((
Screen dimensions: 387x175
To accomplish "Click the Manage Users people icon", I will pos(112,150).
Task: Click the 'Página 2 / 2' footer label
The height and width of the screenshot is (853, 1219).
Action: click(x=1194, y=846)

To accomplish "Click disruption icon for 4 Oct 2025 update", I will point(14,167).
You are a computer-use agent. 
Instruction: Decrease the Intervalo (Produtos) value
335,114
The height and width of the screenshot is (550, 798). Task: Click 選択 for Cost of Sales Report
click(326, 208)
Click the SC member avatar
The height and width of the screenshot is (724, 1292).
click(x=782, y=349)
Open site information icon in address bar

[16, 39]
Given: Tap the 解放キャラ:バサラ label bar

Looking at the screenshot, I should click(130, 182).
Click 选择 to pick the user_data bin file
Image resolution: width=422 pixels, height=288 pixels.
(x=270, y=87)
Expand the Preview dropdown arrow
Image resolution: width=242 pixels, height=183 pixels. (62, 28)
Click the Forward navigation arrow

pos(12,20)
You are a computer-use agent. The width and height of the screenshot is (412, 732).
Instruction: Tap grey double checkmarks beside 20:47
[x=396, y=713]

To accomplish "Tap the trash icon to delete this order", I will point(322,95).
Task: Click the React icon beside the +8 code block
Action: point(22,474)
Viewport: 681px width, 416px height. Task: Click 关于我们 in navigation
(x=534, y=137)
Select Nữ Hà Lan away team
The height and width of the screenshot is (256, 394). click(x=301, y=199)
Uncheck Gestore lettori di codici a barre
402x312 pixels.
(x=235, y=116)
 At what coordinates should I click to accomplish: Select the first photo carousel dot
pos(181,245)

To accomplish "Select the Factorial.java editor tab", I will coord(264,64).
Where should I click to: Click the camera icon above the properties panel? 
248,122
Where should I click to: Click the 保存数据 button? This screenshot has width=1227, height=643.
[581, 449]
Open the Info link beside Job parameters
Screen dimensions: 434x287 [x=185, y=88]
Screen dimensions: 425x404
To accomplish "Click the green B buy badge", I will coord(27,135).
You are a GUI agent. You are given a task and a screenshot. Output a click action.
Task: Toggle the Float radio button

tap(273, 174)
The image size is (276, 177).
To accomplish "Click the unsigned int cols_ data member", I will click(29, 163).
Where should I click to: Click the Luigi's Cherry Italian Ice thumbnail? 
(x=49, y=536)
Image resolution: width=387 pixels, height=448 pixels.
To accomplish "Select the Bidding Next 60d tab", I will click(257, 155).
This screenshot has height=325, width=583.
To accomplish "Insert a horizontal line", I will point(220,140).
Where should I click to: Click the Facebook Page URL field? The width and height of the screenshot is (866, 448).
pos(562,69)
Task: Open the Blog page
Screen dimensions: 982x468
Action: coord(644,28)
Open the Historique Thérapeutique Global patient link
))
PROBLEM STATEMENT:
Write every record out again, unaltered.

WRITTEN REPLY:
Screen dimensions: 387x175
To accomplish "Click the Manage Users people icon", I will pos(112,150).
Task: Click the 'Página 2 / 2' footer label
The height and width of the screenshot is (853, 1219).
Action: click(x=1194, y=846)

To accomplish "Click disruption icon for 4 Oct 2025 update", I will point(14,167).
You are a computer-use agent. 
Instruction: Decrease the Intervalo (Produtos) value
335,114
The height and width of the screenshot is (550, 798). Task: Click 選択 for Cost of Sales Report
click(326, 208)
Click the SC member avatar
The height and width of the screenshot is (724, 1292).
click(x=782, y=349)
Open site information icon in address bar

[16, 39]
Given: Tap the 解放キャラ:バサラ label bar

Looking at the screenshot, I should click(130, 182).
Click 选择 to pick the user_data bin file
Image resolution: width=422 pixels, height=288 pixels.
(x=270, y=87)
Expand the Preview dropdown arrow
Image resolution: width=242 pixels, height=183 pixels. (62, 28)
Click the Forward navigation arrow

pos(12,20)
You are a computer-use agent. The width and height of the screenshot is (412, 732).
Instruction: Tap grey double checkmarks beside 20:47
[x=396, y=713]

To accomplish "Tap the trash icon to delete this order", I will point(322,95).
Task: Click the React icon beside the +8 code block
Action: point(22,474)
Viewport: 681px width, 416px height. Task: Click 关于我们 in navigation
(x=534, y=137)
Select Nữ Hà Lan away team
The height and width of the screenshot is (256, 394). click(x=301, y=199)
Uncheck Gestore lettori di codici a barre
402x312 pixels.
(x=235, y=116)
 At what coordinates should I click to accomplish: Select the first photo carousel dot
pos(181,245)

To accomplish "Select the Factorial.java editor tab", I will coord(264,64).
Where should I click to: Click the camera icon above the properties panel? 
248,122
Where should I click to: Click the 保存数据 button? This screenshot has width=1227, height=643.
[581, 449]
Open the Info link beside Job parameters
Screen dimensions: 434x287 [x=185, y=88]
Screen dimensions: 425x404
To accomplish "Click the green B buy badge", I will coord(27,135).
You are a GUI agent. You are given a task and a screenshot. Output a click action.
Task: Toggle the Float radio button

tap(273, 174)
The image size is (276, 177).
To accomplish "Click the unsigned int cols_ data member", I will click(29, 163).
Where should I click to: Click the Luigi's Cherry Italian Ice thumbnail? 
(x=49, y=536)
Image resolution: width=387 pixels, height=448 pixels.
To accomplish "Select the Bidding Next 60d tab", I will click(257, 155).
This screenshot has height=325, width=583.
To accomplish "Insert a horizontal line", I will point(220,140).
Where should I click to: Click the Facebook Page URL field? The width and height of the screenshot is (866, 448).
pos(562,69)
Task: Open the Blog page
Screen dimensions: 982x468
Action: coord(644,28)
Open the Historique Thérapeutique Global patient link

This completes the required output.